*** Data in this exercise

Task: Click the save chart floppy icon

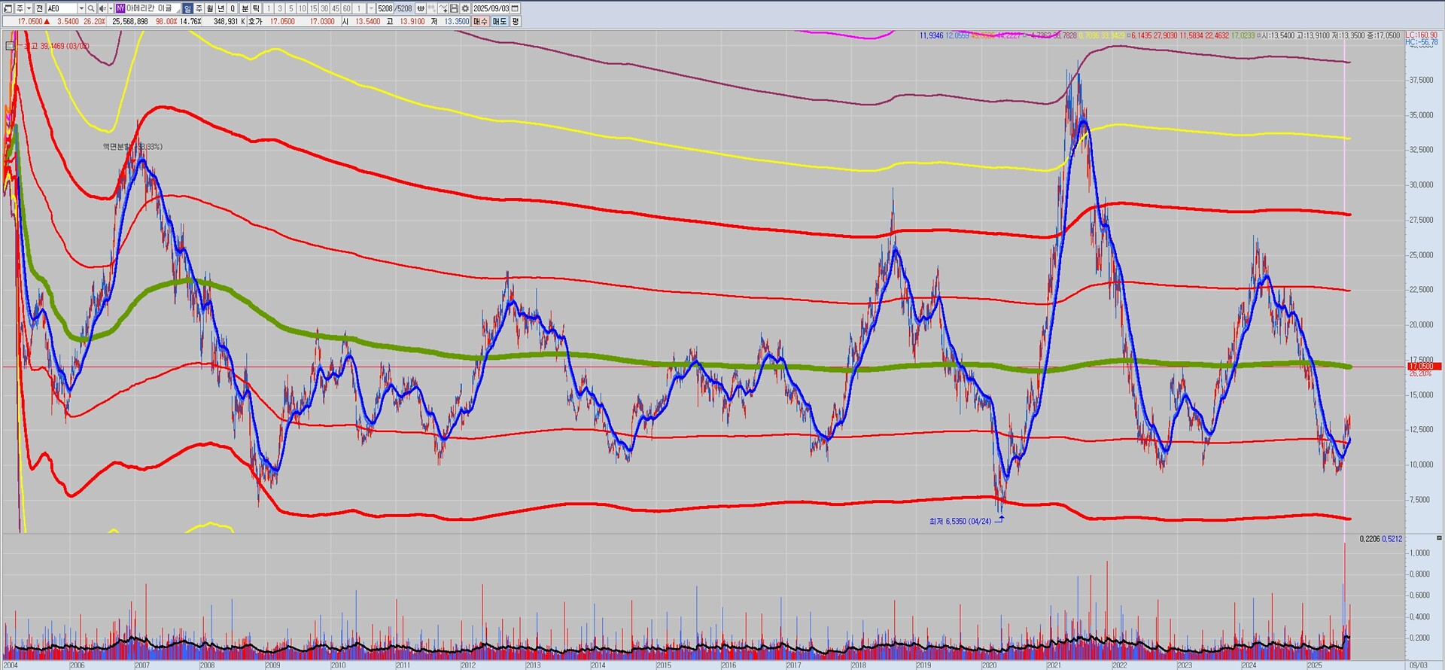Action: pos(455,8)
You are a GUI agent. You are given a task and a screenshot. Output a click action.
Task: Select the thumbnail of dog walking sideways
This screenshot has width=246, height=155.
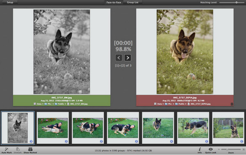[x=193, y=128]
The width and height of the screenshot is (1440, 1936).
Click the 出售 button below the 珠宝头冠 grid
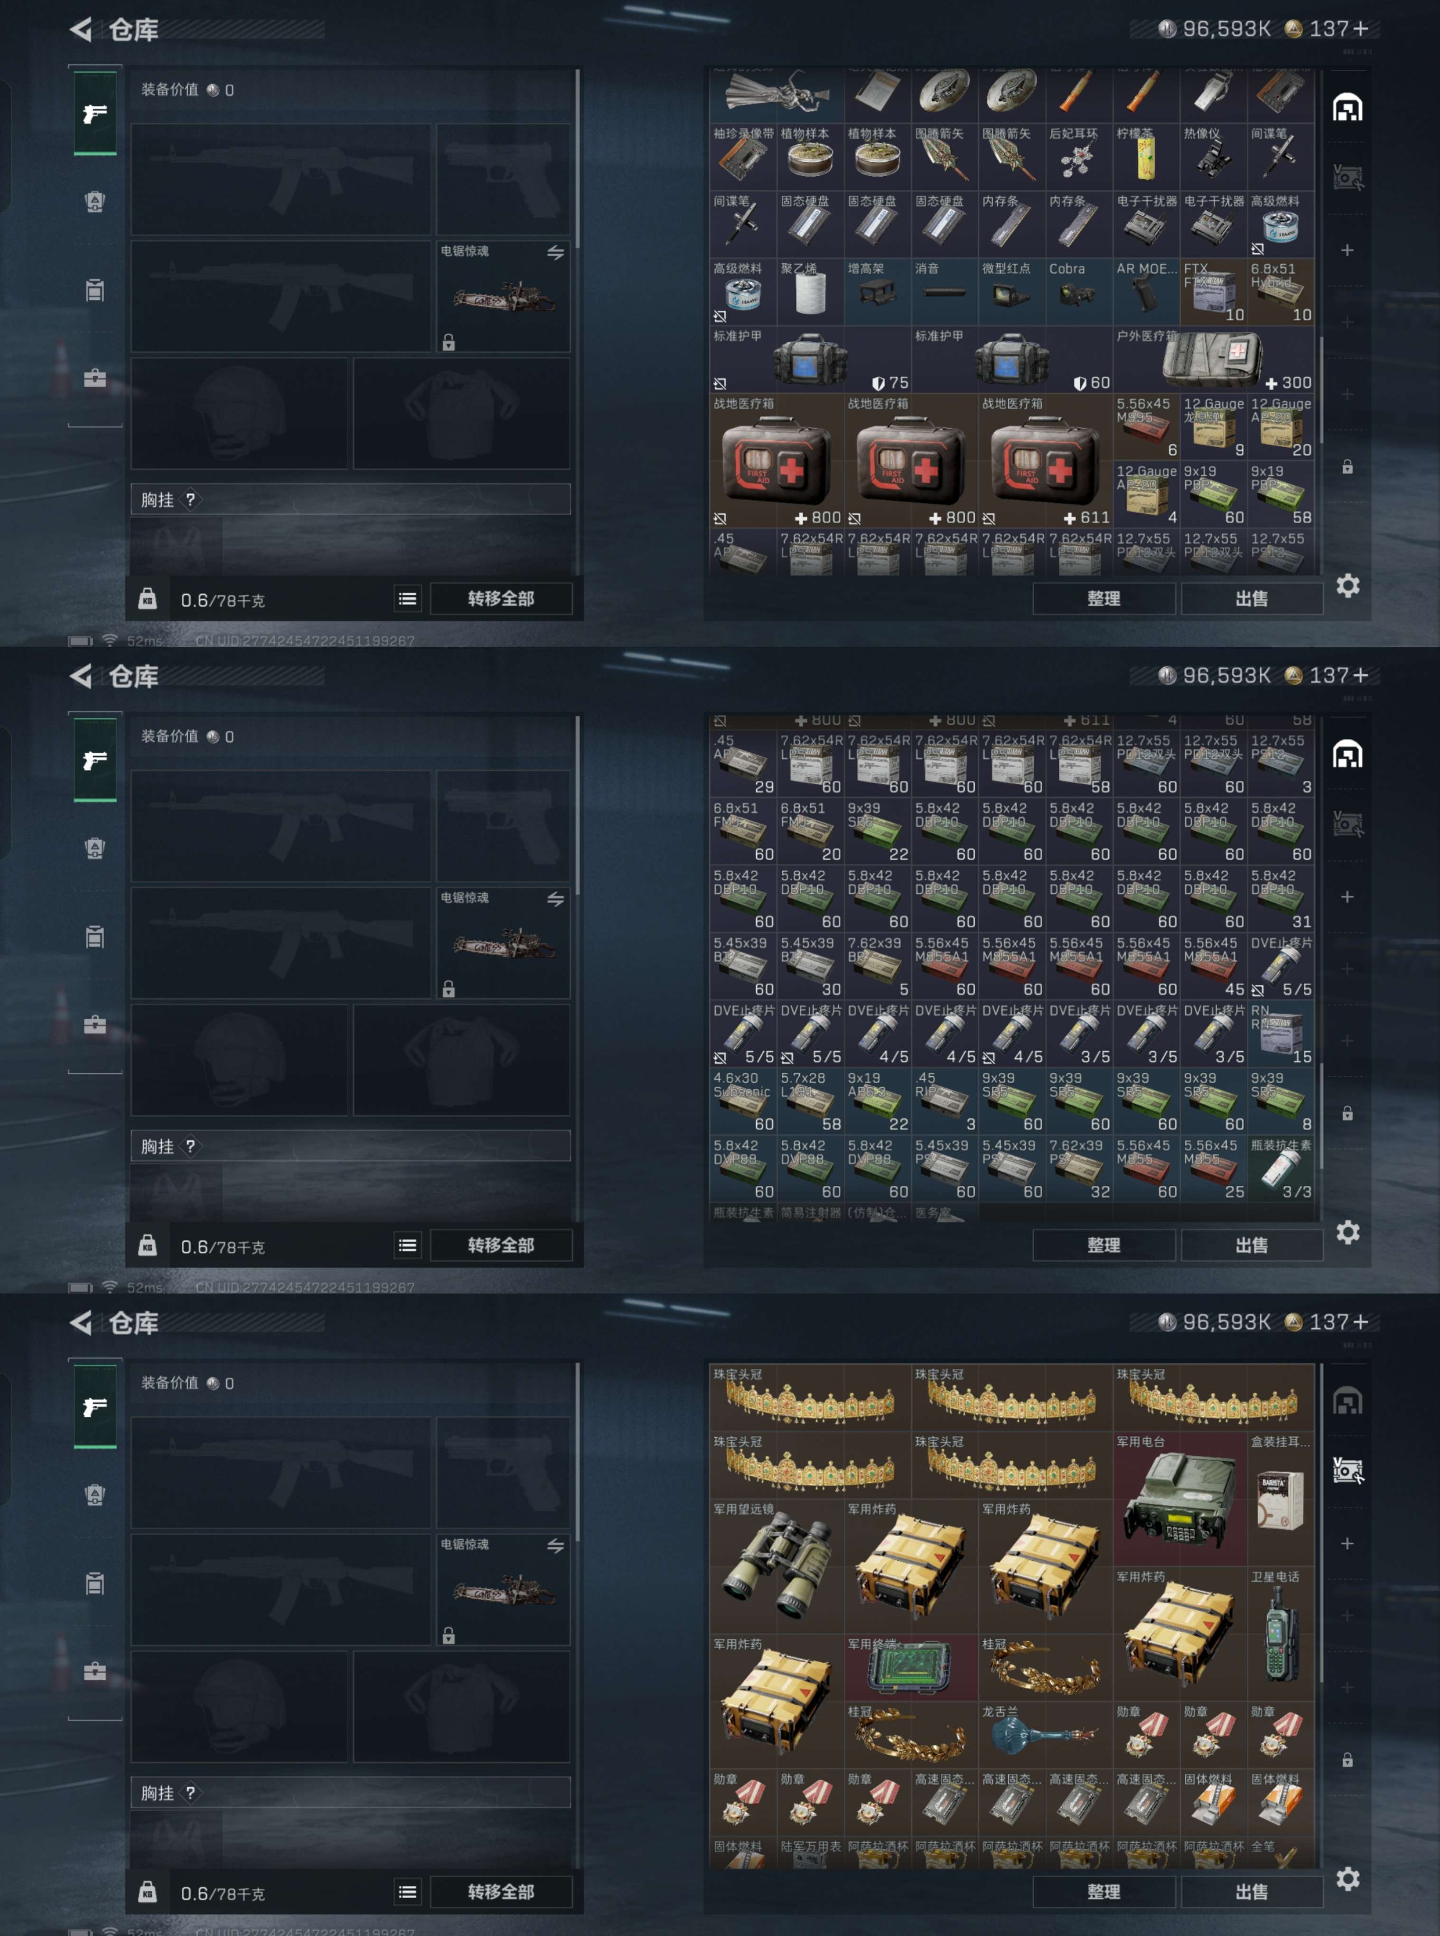coord(1251,1891)
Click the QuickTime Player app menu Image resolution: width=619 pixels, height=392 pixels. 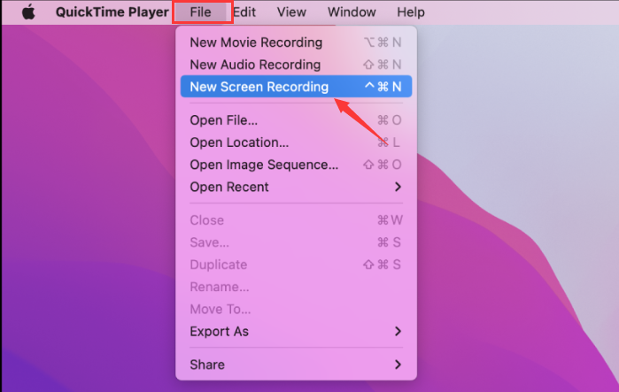pyautogui.click(x=112, y=12)
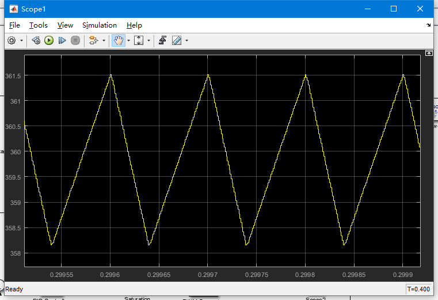Screen dimensions: 438x300
Task: Toggle the Pan hand tool
Action: click(118, 41)
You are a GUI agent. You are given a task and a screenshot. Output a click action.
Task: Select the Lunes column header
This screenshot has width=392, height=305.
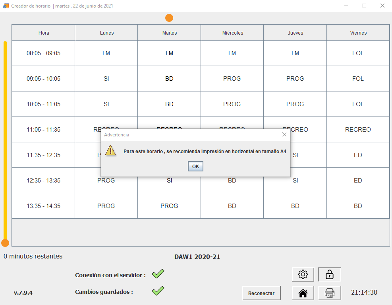point(106,33)
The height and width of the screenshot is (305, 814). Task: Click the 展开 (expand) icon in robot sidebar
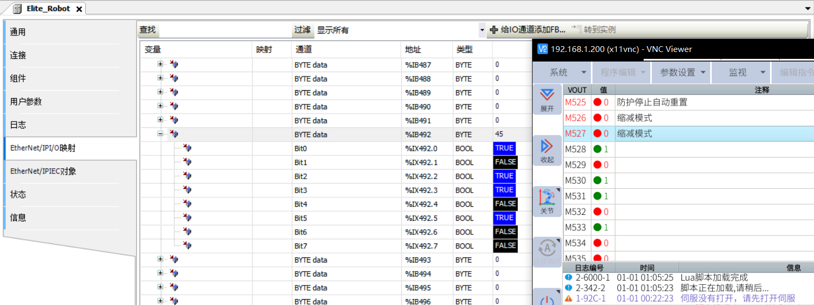547,99
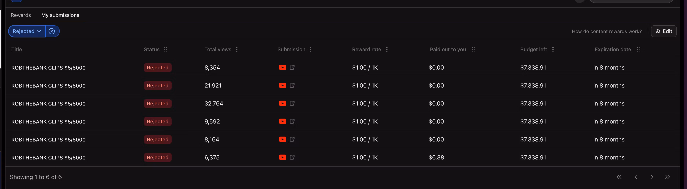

******

* [Exercise] Please write out the items again, from the start through the line containing "coord(1251,1891)", and switch "floppy icon" to "disk icon" while leaving everything else unchanged. Leave the pictures out of the answer.

* [Written response]
Task: Click the save chart disk icon

Action: pos(455,8)
You are a GUI agent. You are given a task and a screenshot. Output a click action.
Task: Select the thumbnail of dog walking sideways
This screenshot has width=246, height=155.
[x=193, y=128]
The width and height of the screenshot is (1440, 1936).
Click the 出售 button below the 珠宝头冠 grid
coord(1251,1891)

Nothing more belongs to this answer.